Entries provided:
— begin —

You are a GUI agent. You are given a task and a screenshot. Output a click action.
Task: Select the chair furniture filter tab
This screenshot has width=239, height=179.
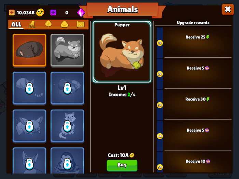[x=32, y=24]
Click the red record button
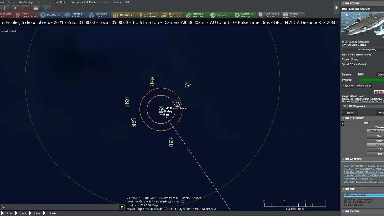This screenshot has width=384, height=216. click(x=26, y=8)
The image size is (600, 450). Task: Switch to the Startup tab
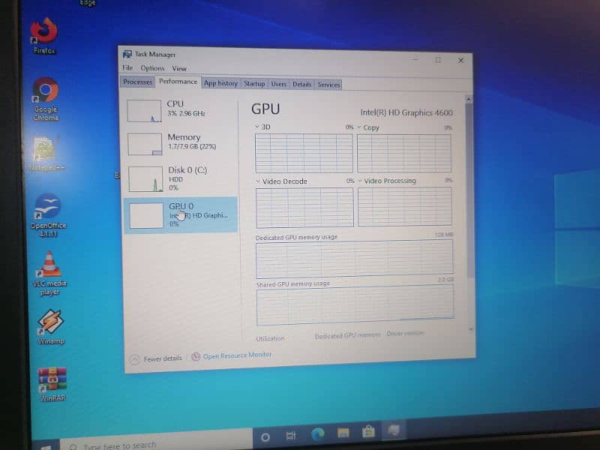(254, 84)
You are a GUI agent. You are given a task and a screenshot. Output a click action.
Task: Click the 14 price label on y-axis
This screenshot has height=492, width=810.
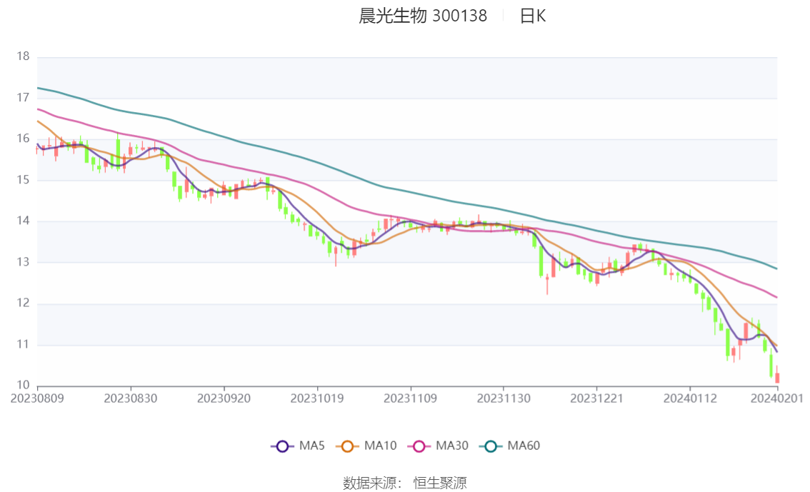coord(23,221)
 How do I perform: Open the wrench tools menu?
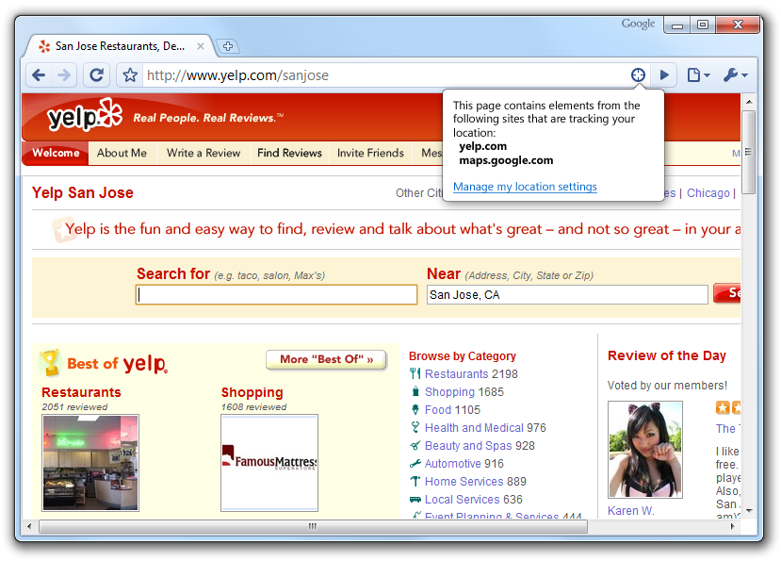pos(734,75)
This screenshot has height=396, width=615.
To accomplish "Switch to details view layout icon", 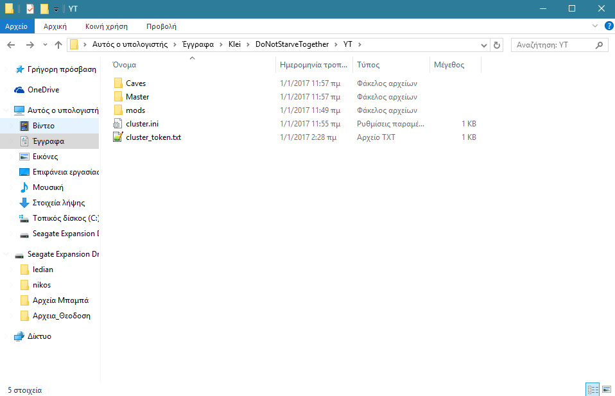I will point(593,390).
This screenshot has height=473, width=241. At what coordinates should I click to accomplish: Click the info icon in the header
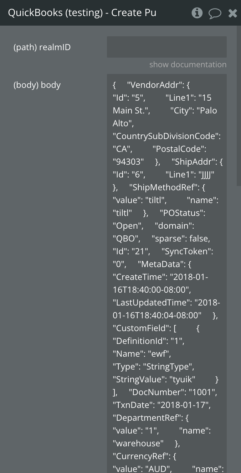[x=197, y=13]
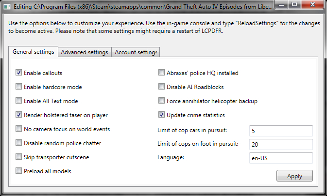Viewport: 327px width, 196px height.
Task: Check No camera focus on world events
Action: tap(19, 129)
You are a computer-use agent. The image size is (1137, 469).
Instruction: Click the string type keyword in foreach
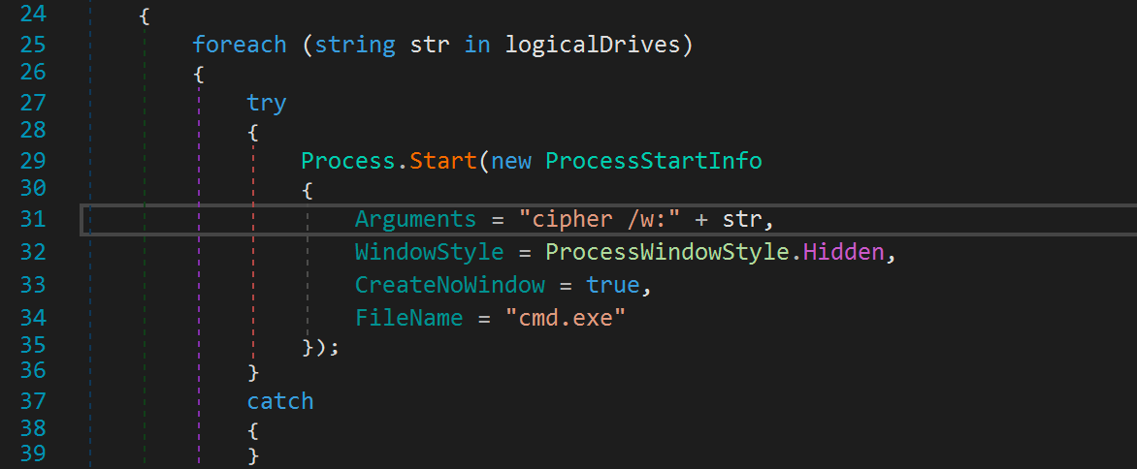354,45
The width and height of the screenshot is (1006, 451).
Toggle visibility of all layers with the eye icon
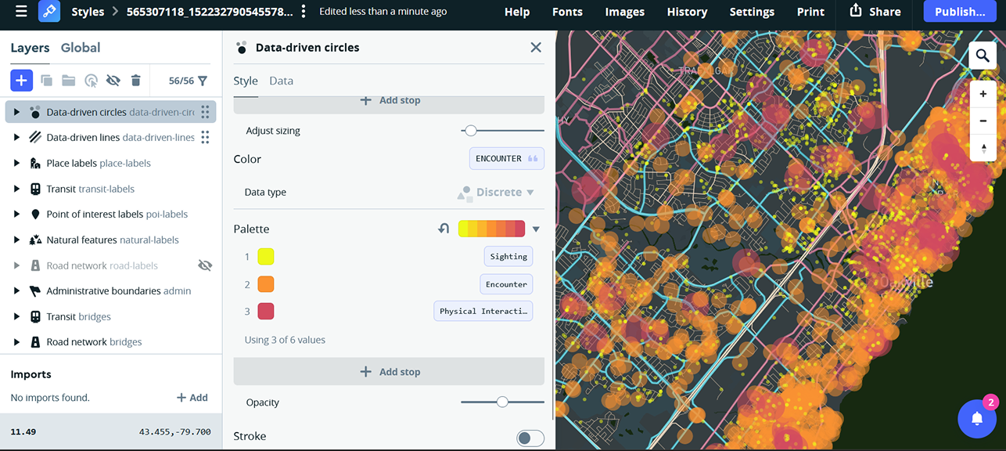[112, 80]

— end —
— begin —

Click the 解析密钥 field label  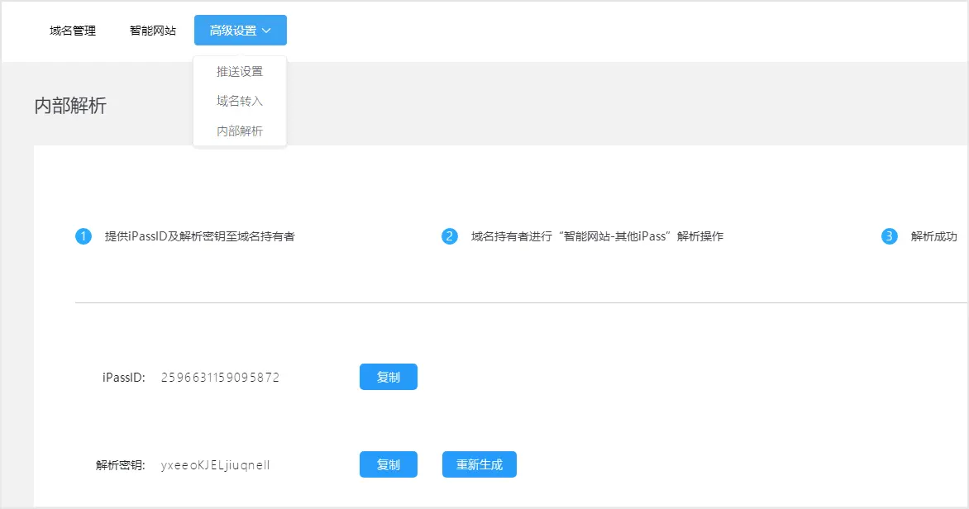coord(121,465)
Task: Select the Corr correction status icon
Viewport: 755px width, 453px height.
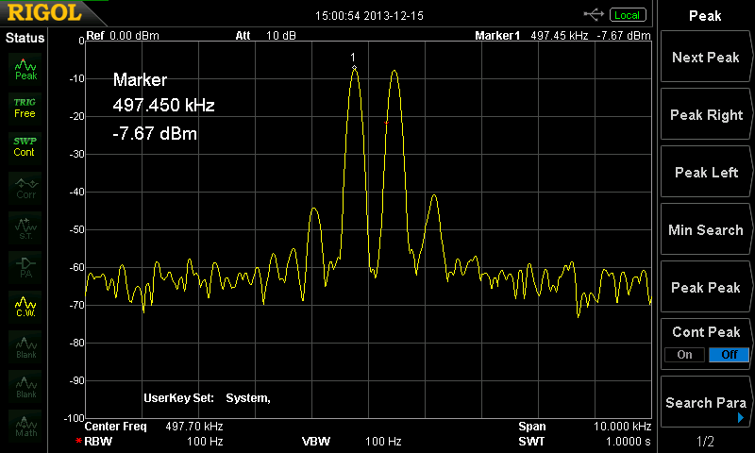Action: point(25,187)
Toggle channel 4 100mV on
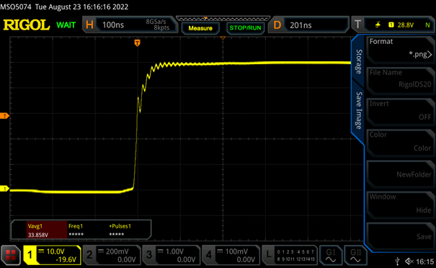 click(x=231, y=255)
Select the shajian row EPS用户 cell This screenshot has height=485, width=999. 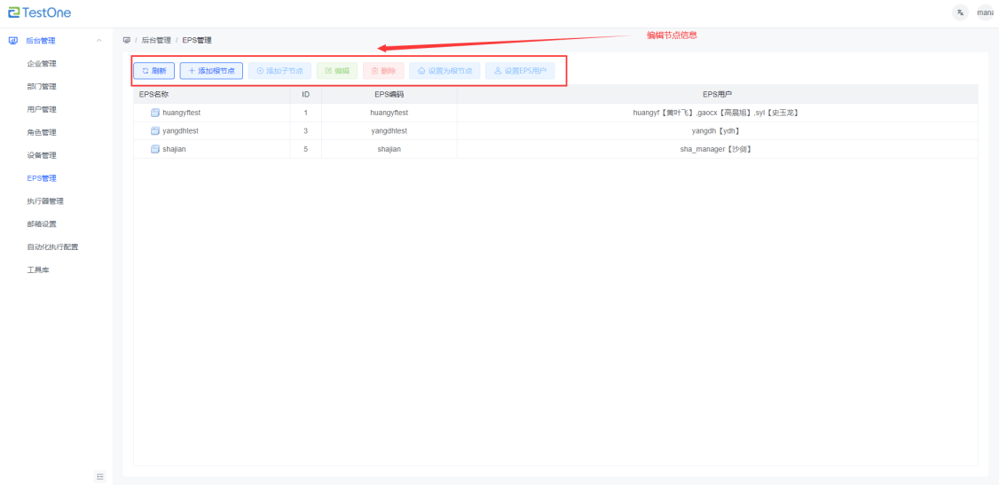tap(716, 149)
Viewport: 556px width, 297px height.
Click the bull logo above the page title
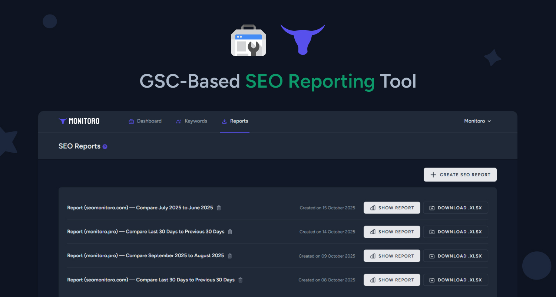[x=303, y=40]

— end —
— begin —

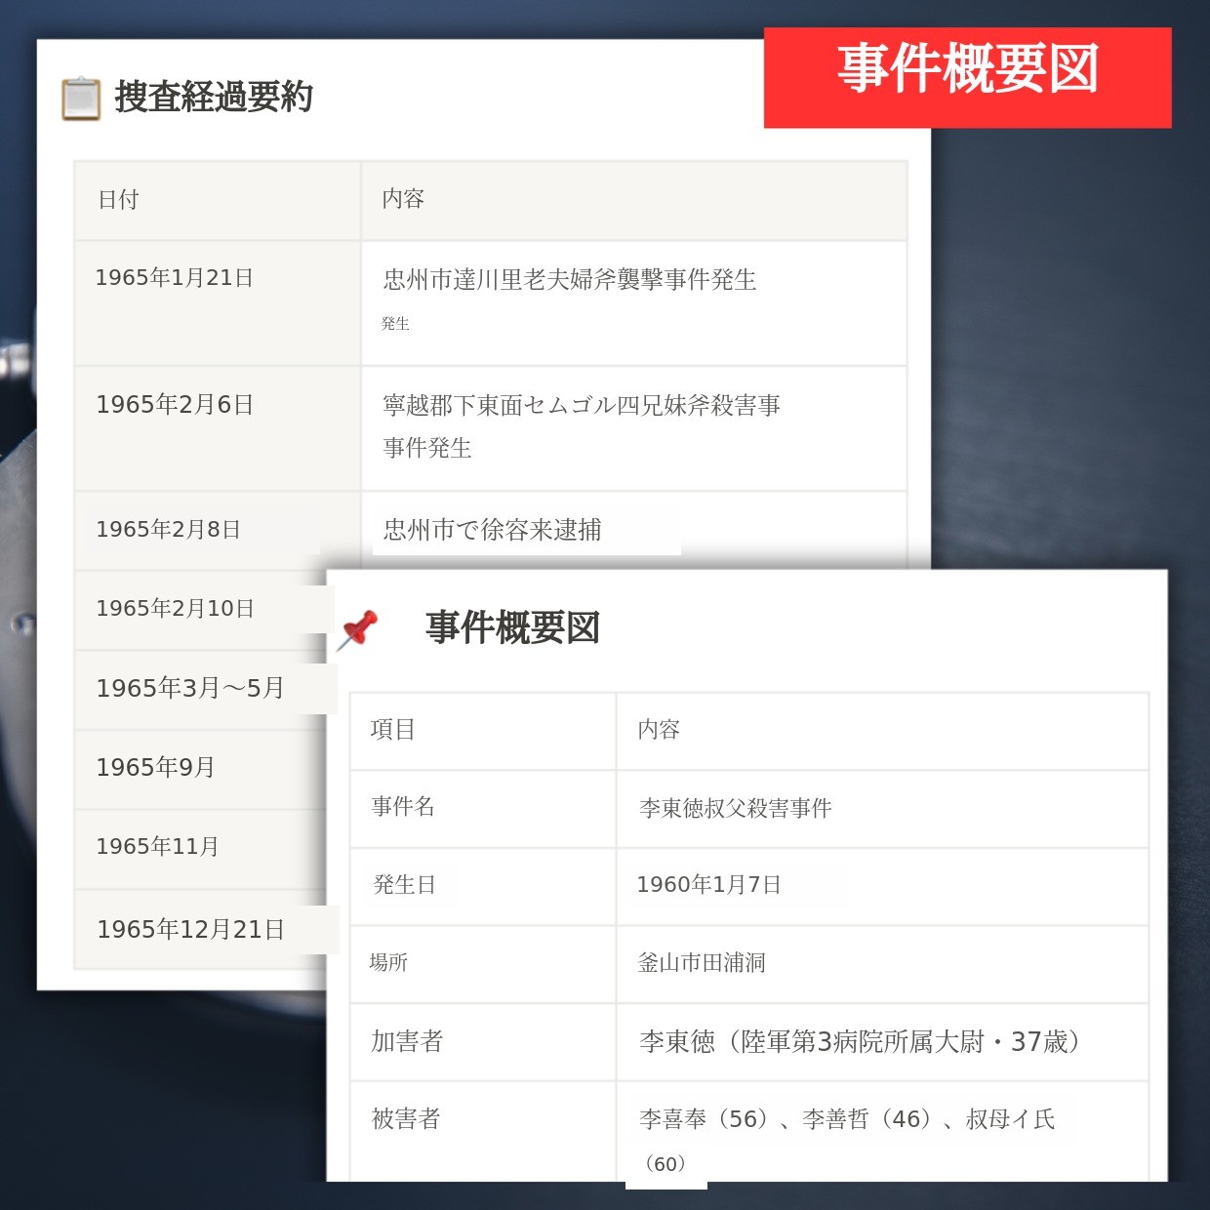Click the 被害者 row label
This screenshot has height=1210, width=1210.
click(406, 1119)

— end —

Exercise description: Count the lines of the material above that contain the string "Toggle" and give only that number.

Output of the exercise: 2